[Fragmento]
<<<<
Calor tórrido y luz cegadora. Te descalzas en la hierba mientras esperas en un cabo del mundo, bajo un solaje que deja desiertos las aceras, los barrios, las salas. Al entrar, una impresión de campamento, de aquellas afueras legendarias que cuajaron en las visiones de juventud. Y un halo de resumen, de un final que vuelve, desde donde podrías partir de nuevo. La nota de prensa sobre Bosques y otras especies, la exposición del pintor Alvar Haro en la sala El Paso del Centro Municipal de las Artes de Alcorcón, habla de acontecimientos personales y familiares que ponen en primer plano la cuestión de la finitud. No tan paradójicamente, pues los traumas a veces nos abren, la impresión que tenemos es la de salir a un horizonte por fin libre. Junto con antiguos motivos del pintor (cuerpos durmientes, emboscados, en espera, paralizados, mutilados) aparece una amplitud de paisajes que nada tiene que ver con el encierro. Todo lo contrario, en Rest on the walk, en Noche americana y otra obras, se nos regalan las visiones de un viajero, de alguien que comparte la mágica soledad de sitios que atraviesa y no le pertenecen.
Es cierto que en trabajos muy distintos (sombríos, simbólicos, naturalistas) un mismo estremecimiento parece recorrer árboles, agua encharcada, tierras, hombres, casas y estrellas. Pero con tonalidades afectivas muy diferentes. Cada ser rutila desde su fuerza, y la relación la compone el hecho de que cada uno esté arrojado al mismo líquido amniótico donde singular y común coinciden. Como si, en efecto, la comunidad se estableciera desde lo que nos separa. A lo largo de los siete últimos años, «Bosques y otras especies» recorre un solo peligro de extinción, un reguero de escenas que están en duermevela en virtud precisamente de su intensidad.
>>>>
[Instrucción a]
Da formato de lista numerada a los registros, empezando en la línea que contiene "Task: Hide the" y terminando después de la que contiene "tap(855, 315)", y omite las líneas en blanco.
El texto sobre la exposición y los registros no guardan relación entre sí.

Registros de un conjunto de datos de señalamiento
<<<<
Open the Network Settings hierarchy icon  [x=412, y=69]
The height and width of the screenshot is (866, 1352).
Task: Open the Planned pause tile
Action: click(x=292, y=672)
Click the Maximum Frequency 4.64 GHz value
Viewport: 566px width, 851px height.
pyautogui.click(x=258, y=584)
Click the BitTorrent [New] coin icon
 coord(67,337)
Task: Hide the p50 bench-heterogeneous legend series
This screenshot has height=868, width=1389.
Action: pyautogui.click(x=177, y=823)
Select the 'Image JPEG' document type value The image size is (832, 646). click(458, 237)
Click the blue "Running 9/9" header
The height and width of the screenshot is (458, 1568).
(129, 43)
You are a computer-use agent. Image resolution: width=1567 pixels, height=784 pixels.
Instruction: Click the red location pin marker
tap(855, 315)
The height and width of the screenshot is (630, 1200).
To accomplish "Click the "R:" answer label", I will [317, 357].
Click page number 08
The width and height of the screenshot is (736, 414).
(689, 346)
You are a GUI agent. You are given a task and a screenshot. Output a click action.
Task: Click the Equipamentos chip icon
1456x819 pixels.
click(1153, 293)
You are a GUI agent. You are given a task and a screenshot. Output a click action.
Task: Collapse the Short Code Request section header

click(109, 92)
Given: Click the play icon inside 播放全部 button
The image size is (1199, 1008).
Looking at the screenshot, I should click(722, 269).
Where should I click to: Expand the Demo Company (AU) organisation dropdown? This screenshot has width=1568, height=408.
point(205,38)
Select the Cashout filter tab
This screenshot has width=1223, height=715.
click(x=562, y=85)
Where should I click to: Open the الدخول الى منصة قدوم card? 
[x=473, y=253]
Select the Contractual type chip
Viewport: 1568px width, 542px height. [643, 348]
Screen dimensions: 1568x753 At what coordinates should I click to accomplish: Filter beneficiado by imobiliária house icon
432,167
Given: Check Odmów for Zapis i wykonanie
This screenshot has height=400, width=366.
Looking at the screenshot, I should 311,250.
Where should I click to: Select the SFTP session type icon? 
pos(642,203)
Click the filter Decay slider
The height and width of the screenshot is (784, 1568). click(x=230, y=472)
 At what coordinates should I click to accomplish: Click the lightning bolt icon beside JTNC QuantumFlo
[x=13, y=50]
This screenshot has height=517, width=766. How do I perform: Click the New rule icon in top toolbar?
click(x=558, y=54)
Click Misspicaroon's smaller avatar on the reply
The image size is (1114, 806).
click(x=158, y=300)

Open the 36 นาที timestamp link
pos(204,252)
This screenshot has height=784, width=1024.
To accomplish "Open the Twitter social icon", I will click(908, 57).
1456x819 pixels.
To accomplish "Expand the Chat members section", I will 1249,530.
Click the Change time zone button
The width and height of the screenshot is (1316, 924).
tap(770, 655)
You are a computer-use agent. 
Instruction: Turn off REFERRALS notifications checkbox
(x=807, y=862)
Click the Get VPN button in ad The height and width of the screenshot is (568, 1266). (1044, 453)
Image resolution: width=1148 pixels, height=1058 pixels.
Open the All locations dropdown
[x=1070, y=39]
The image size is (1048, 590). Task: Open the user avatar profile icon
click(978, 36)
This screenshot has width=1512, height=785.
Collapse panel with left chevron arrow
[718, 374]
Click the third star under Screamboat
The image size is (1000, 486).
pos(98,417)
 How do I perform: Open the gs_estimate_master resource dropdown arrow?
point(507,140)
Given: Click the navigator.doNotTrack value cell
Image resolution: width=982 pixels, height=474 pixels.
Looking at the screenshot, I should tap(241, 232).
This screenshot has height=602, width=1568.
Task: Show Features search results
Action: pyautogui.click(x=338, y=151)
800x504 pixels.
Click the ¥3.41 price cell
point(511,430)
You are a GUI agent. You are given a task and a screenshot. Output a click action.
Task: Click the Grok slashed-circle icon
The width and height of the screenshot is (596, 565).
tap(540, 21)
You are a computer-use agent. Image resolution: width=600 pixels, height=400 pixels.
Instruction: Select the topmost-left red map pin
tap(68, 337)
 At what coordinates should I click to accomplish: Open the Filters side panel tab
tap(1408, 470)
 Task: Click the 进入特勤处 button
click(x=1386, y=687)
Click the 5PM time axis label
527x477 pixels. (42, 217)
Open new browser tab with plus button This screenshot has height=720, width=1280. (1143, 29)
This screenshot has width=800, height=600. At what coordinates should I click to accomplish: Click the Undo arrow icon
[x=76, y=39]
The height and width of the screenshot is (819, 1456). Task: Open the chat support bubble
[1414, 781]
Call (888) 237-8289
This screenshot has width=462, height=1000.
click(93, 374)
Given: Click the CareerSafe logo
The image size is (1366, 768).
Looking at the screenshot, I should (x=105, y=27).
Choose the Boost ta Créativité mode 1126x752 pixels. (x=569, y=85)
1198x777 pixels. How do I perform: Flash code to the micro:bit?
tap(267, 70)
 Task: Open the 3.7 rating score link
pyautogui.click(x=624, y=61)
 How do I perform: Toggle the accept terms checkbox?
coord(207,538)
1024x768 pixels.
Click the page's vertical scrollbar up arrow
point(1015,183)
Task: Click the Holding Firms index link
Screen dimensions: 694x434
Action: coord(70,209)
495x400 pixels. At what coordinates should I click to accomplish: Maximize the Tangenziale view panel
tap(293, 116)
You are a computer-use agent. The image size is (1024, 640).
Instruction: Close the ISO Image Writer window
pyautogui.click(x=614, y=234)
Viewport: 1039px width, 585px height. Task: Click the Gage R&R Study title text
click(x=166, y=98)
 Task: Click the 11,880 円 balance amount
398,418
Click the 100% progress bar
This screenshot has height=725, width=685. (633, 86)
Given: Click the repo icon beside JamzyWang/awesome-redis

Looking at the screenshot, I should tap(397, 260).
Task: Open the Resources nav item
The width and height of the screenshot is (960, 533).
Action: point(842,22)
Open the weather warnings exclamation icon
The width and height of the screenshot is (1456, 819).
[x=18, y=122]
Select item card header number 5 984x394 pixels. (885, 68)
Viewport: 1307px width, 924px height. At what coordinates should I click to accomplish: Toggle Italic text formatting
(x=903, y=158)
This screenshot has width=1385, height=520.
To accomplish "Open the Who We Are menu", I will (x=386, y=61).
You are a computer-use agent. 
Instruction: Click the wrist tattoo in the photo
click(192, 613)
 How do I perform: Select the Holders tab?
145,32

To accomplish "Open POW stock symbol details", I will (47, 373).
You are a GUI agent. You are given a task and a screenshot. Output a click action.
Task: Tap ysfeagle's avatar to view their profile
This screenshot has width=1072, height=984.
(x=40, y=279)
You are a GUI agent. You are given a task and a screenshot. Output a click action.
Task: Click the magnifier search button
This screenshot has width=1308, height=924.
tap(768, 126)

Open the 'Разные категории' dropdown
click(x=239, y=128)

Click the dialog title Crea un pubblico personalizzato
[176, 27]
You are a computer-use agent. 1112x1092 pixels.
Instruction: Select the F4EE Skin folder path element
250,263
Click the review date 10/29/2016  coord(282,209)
>>>>
[Instrucción b]
En el texto sobre la exposición, copia el pasaje que empieza en "Es cierto que" y termina después de "de su intensidad.", sustituyendo "árboles" por "montañas".

[Resultado a]
1. Task: Hide the p50 bench-heterogeneous legend series
2. This screenshot has height=868, width=1389.
3. Action: pyautogui.click(x=177, y=823)
4. Select the 'Image JPEG' document type value The image size is (832, 646). click(458, 237)
5. Click the blue "Running 9/9" header
6. The height and width of the screenshot is (458, 1568).
7. (129, 43)
8. You are a computer-use agent. Image resolution: width=1567 pixels, height=784 pixels.
9. Instruction: Click the red location pin marker
10. tap(855, 315)

[Resultado b]
Es cierto que en trabajos muy distintos (sombríos, simbólicos, naturalistas) un mismo estremecimiento parece recorrer montañas, agua encharcada, tierras, hombres, casas y estrellas. Pero con tonalidades afectivas muy diferentes. Cada ser rutila desde su fuerza, y la relación la compone el hecho de que cada uno esté arrojado al mismo líquido amniótico donde singular y común coinciden. Como si, en efecto, la comunidad se estableciera desde lo que nos separa. A lo largo de los siete últimos años, «Bosques y otras especies» recorre un solo peligro de extinción, un reguero de escenas que están en duermevela en virtud precisamente de su intensidad.